Gladstein tells CNBC that Eastern Europe is a big fan of digital assets, and Ukraine is a well-known tech hub.

"There were a lot of Ukrainian exchanges, businesses, and even core developers," Gladstein said. "They all have cell phones." A lot of people live in this country because it's very connected and uses a lot of IT. Very computer-savvy. Most people in the United States are not very good at using phones.

That technical know-how has been very important as Ukrainians turn to their crypto wallets as their only way to bank.

There are more than 175 bitcoin ATMs in Poland, for example, so refugees who took bitcoin when they fled can exchange it for real money.

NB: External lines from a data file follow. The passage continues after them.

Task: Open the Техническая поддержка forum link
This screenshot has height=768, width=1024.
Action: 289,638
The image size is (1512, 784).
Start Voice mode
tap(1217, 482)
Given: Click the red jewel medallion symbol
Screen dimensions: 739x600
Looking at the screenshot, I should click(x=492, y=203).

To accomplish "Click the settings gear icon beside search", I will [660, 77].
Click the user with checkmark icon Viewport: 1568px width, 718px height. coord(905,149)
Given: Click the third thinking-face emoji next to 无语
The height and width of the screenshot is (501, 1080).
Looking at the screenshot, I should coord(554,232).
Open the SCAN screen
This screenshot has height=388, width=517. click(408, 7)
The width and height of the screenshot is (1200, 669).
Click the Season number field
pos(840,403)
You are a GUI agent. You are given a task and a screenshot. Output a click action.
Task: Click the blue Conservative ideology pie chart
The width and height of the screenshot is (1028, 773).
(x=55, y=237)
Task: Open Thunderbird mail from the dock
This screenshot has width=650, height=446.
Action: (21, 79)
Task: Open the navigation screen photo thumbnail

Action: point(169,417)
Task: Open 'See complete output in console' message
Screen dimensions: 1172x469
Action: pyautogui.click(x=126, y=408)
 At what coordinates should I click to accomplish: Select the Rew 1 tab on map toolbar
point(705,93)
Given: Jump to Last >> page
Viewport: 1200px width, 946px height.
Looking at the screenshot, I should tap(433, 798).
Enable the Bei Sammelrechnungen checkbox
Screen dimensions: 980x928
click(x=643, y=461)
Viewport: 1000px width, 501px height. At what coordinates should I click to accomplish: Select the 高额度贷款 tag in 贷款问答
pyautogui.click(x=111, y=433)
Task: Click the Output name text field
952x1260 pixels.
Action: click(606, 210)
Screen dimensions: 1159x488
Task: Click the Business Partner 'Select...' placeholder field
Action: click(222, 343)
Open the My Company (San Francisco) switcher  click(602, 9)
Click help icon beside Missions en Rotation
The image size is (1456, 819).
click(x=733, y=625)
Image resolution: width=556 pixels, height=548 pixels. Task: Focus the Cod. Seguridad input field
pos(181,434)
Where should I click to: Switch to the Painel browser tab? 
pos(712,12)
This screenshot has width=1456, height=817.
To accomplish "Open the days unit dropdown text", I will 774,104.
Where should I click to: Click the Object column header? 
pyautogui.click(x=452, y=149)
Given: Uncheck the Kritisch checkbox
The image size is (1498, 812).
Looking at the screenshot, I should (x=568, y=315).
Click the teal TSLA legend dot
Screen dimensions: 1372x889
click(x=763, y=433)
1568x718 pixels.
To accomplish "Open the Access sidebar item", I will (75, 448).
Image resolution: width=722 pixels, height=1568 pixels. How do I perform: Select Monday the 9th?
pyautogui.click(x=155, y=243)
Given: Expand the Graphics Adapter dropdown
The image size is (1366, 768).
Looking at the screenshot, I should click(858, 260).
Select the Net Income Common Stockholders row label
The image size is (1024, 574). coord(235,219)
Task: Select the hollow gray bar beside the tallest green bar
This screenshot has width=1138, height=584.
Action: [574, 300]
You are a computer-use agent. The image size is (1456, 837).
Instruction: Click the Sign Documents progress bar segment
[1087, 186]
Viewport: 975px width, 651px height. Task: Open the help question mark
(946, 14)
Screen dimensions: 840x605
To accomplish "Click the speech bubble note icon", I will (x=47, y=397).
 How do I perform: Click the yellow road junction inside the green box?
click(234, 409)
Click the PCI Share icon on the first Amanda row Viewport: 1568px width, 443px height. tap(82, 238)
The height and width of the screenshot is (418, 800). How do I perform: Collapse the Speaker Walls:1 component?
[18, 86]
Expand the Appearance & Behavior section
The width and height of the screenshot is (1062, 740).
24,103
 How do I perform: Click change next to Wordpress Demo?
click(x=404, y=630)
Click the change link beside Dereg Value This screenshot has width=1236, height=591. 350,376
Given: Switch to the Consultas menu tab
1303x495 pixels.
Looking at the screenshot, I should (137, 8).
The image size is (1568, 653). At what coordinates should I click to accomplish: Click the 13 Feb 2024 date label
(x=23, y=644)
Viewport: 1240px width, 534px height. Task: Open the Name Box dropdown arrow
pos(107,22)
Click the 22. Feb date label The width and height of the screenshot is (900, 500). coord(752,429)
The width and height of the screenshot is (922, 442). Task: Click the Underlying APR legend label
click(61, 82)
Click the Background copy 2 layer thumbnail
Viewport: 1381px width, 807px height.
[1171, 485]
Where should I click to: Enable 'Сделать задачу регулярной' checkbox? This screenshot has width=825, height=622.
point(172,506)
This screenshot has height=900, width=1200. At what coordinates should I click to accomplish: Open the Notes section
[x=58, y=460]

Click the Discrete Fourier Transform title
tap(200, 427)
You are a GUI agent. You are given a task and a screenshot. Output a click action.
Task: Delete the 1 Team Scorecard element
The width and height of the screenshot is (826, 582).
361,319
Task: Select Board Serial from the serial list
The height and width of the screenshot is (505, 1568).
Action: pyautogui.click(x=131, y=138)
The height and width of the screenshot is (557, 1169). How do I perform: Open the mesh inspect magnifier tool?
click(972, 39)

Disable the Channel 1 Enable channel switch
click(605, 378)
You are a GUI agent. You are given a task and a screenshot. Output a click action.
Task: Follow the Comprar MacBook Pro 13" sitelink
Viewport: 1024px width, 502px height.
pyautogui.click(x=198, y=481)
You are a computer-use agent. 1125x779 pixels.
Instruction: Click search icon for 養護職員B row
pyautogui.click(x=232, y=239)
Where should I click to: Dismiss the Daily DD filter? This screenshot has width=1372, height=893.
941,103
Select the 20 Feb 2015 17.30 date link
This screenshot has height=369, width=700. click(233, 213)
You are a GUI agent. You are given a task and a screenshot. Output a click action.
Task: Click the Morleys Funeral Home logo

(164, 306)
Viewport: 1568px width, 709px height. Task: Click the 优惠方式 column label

Recent changes in payment technology have also made it easier than ever to buy and sell things in cryptocurrency. The Lightning Network is a payment system that is built on top of bitcoin's "base layer." It allows almost instantaneous transactions.

It is used by some Ukrainians to help people do business with each other. Other people have found that Lightning is a cheap and fast way to get donations and remittances from all over the world.

The payment process is quick and easy. Apps like the Muun wallet make it easy for people to send and receive cryptocurrency payments by showing a QR code.

When Gladstein is in California, he can send you any amount of money to your phone at any time, even if he isn't there. There's nothing to worry about because you're a refugee. The fact that you don't have a Polish passport or a bank account doesn't make a difference. None of this is important.

Residents of Irpin and Bucha flee fighting via a destroyed bridge on March 10, 2022 in Irpin, Ukraine. Irpin, a suburb northwest of Kyiv, had experienced days of sustained shelling by Russian forces advancing toward the capital.
Residents of Irpin and Bucha flee fighting via a destroyed bridge on March 10, 2022 in Irpin, Ukraine. Irpin, a suburb northwest of Kyiv, had experienced days of sustained shelling by Russian forces advancing toward the capital. Well over two million people have fled Ukraine since Russia launched its attack on February 24.
Chris Mcgrath | Getty Images
People in Ukraine and Russia work for Constantin Kogan's company, which is based on the blockchain. When one of his employees in Ukraine didn't want to leave, he sent his wife and kids to the border with a crypto wallet.

That's what he was going to do for the safety of his family's money: deposit money into his wife's crypto wallet every few days. Cryptocurrency makes up about 60% of his net worth. Most of it is in stablecoins.

A lot of her friends in Ukraine are very into crypto. Chaplia says that for her, moving some money into bitcoin, ethereum and Tether was like digital gold: A way to store it for safety and forget about it, and not think about it.

"I used to be wary of crypto, but because of the war, I had to give it a try."